Provided passage section start

Started having severe anxiety back in June of 2015. 2 hospitalization so later and it's still bad. So much that I hate leaving my house. It has interfered with my life so bad that I can not function and I now have many responsibilities that have piled up and I am so overwhelmed.
Severe anxiety and agoraphobia: Started... - Anxiety Support
Severe anxiety and agoraphobia
Hello & Welcome
Sorry you are going through such a rough time but people on here will relate to you and knowing you are not alone helps in a small way
Are you getting any support , therapy , medication , have you spoken to your Doctor about how bad you feel ?
Do you have a partner, friends , family that you can ask for support from as when we feel like this we really need as much support as we can get but sometimes we can be afraid to ask for it but as it is important we should
I understand things seem like they are piing up on top of us and then this creates more anxiety and even maybe guilt because we forget this is an illness and expect more from ourselves but we shouldn't
Rather than letting all the things you feel are piling up get you down , make a list of all what needs doing or sorting out , then put them in order of importance and then deal with just one at a time in your own time without putting to much pressure on yourself , tick them of as and when you do them and you will get through them all eventually
If anything can be explained to someone that you have got behind with dealing with then just let them know you are not well at the moment people can be understanding and give you more time or even help in some cases
Take Care x
Kate, I'm so sorry. I understand all too well, first the anxiety and then the agoraphobia. I too feel overwhelmed. It's a nightmare not being able to
get out to attend to things. I wish I knew the answer.
I couldn't even take the bins out I know it can feel like it will never pass but it will try not to dwell and learn to meditate because that will give you more mental strength and its all about relaxing. I hope that helps a I even hated the door knocking or phone ringing i would jump out of my skin be patient and take up meditation i cant stress that enough best thing that I ever did
Oh, you even had the problem with door knocking or phone ringing,
thought I was the only one. Thanks for sharing. I will get back to meditation. Take care.

Provided passage section end
Dataset content section start

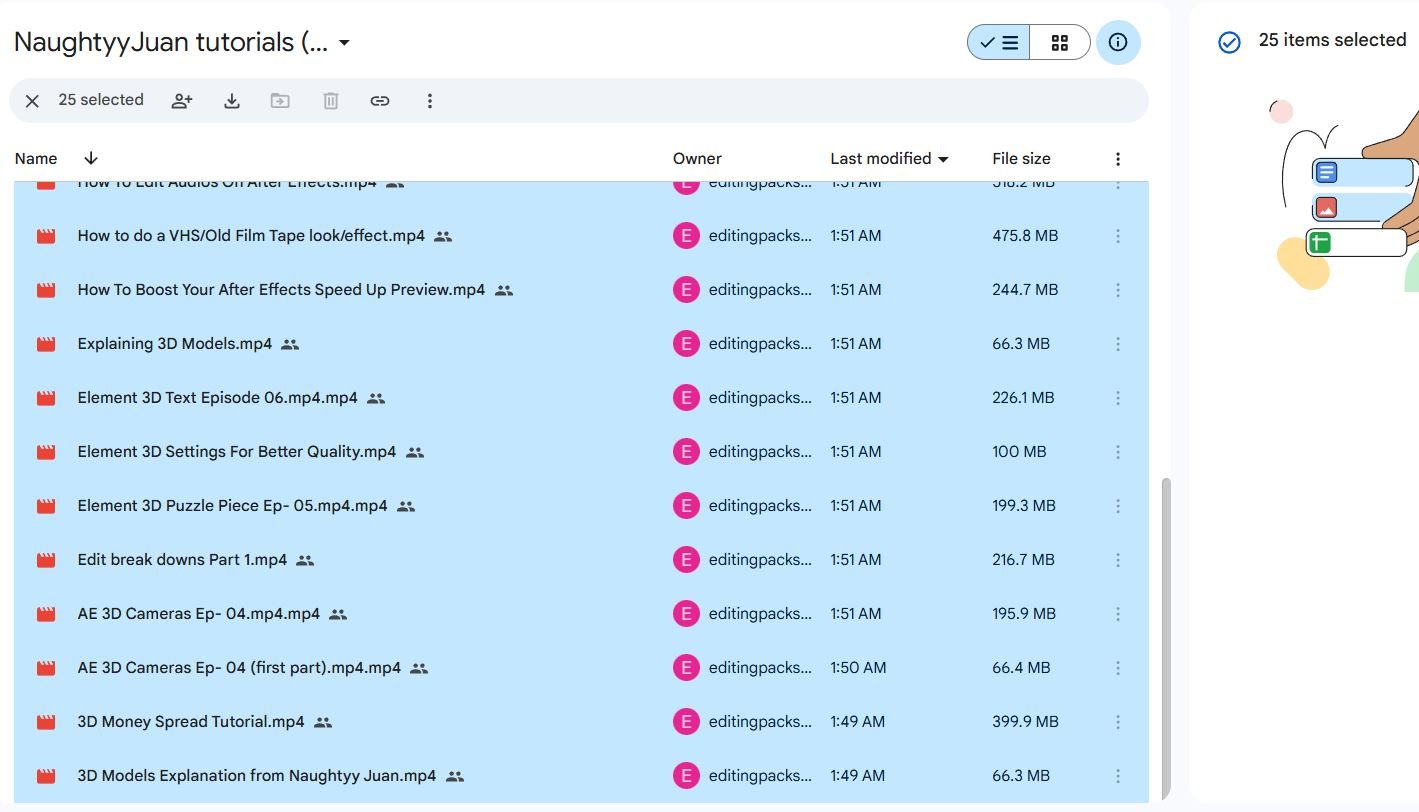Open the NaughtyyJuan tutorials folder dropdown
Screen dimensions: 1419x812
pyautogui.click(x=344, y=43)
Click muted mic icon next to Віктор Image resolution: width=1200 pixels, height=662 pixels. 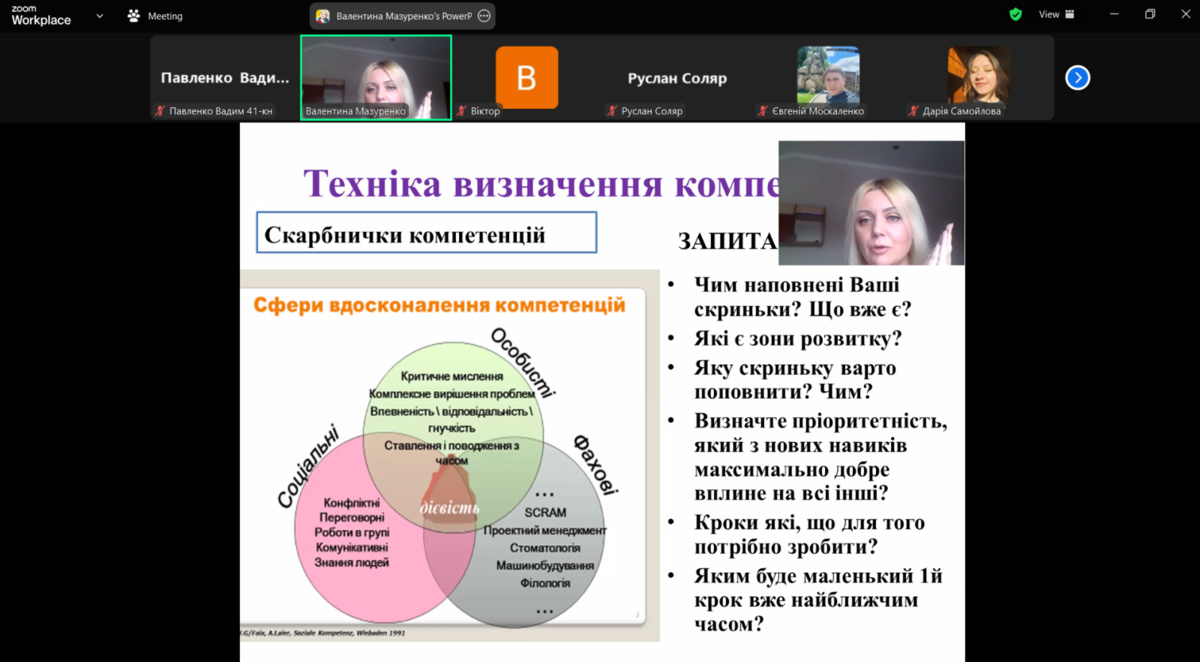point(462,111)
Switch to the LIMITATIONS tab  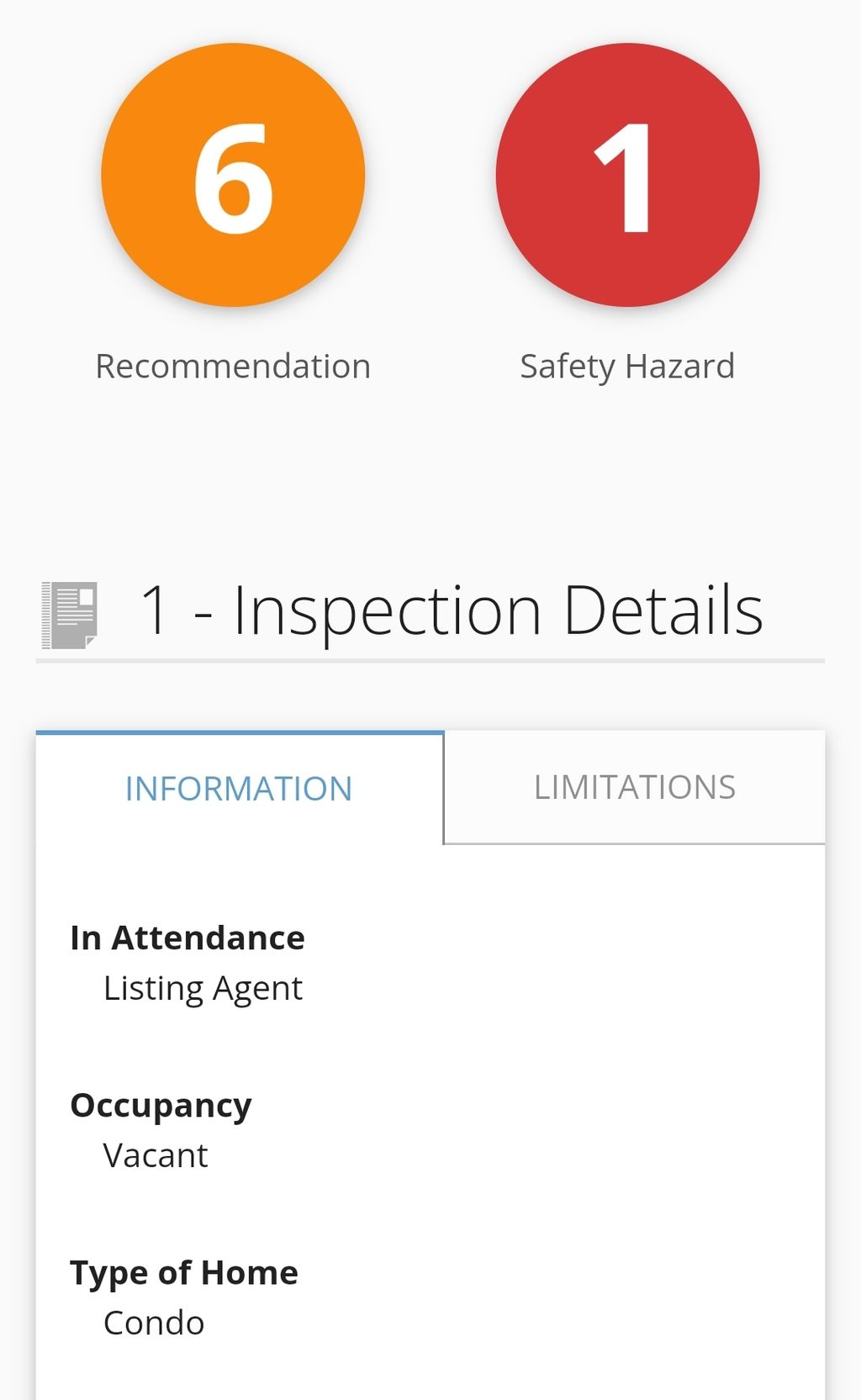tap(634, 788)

Dataset content section end
Dataset content section start

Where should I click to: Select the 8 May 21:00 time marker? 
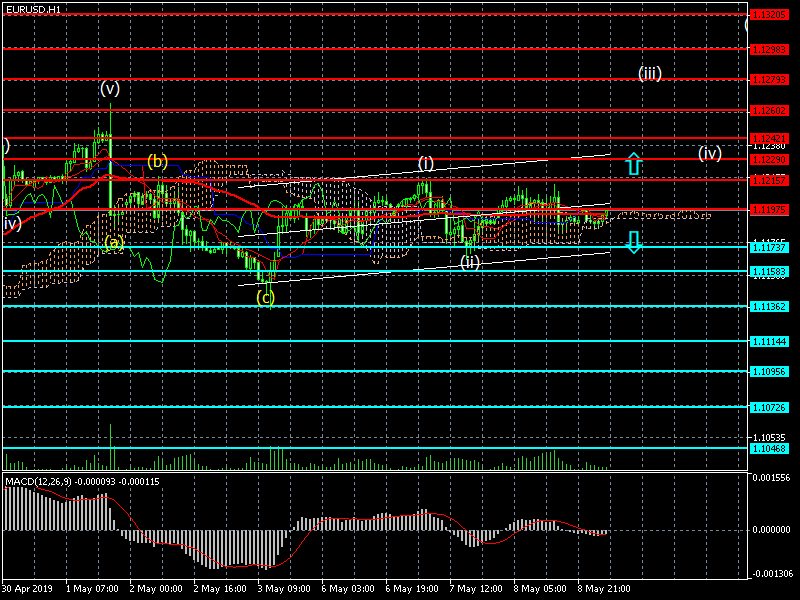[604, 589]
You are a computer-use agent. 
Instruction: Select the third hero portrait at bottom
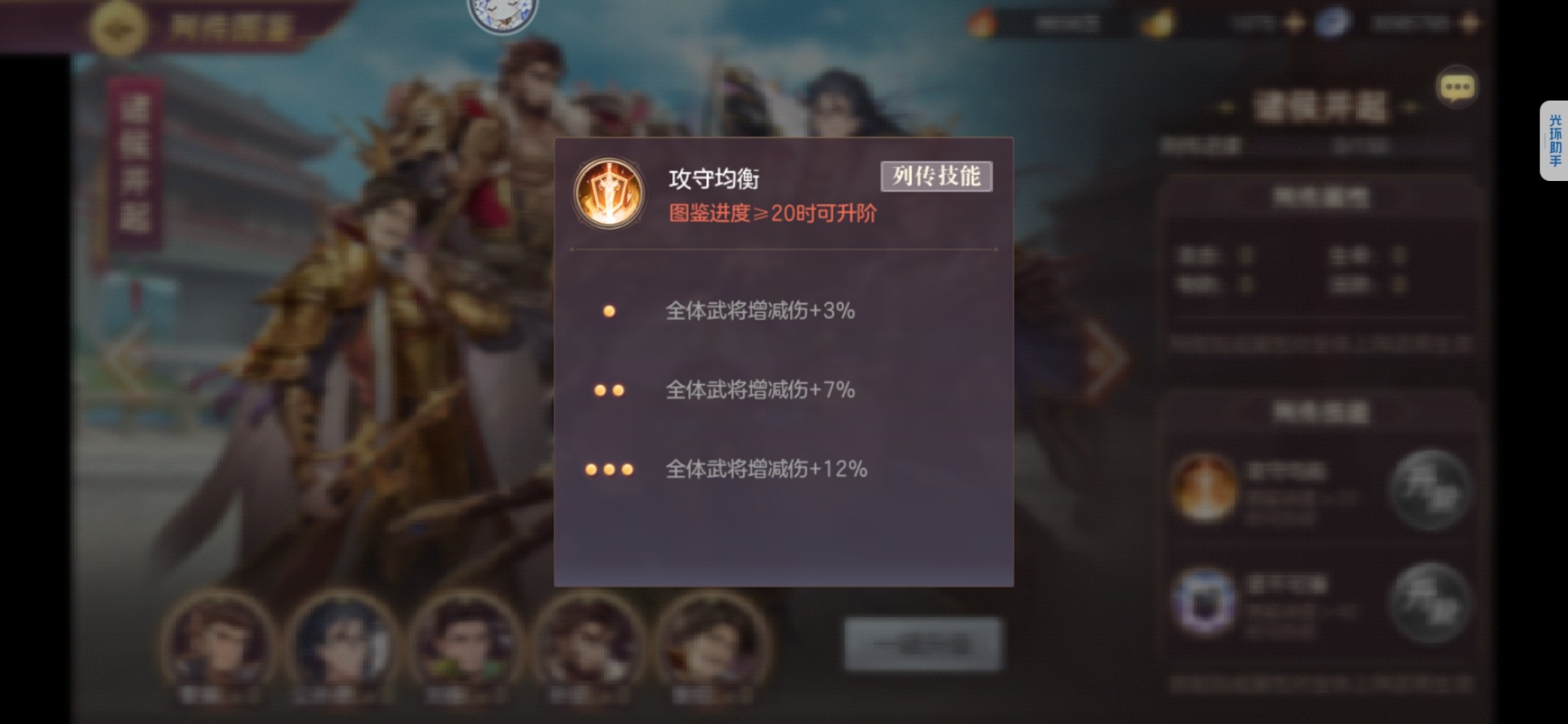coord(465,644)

Dataset content section end

* [Exercise brief]: Continue the forum thread on severe anxiety and agoraphobia, starting after its final post.

* [Answer to this task]:
I found myself worrying over the least thing it was like I couldn't switch off pacing around the coffee table I was a terrible mess a fear of living on my own the world passing me by everyone else seem to have lives while i would just brood on past future things that would probably never happen I was a nerves stressed reck and the odd bully homed in on my nervisness and give it the big one. I always had problems like that after severe bullying of my father which turned me in a mess absolutely no confidence. I used to chew the skin off my knuckles at 13 perminant frown full of anger and anger turned into bad nerves then depression i think ive had it all but went through it all physical mental sexual abuses all played a part of who I am today. I thought only army veterans could get PTSD but abuse as a child can also bring it on.
Yes plaese do meditation again i miss it some weeks and find I start losing it in the head again but once I start it back up I dont even take the small amount of ddiazepam I get. I feel so in control again feel so much stronger mentally after a session. Best thing I ever Did was to learn meditation. So please start again and let me know how your getting on Kate ok best wishes.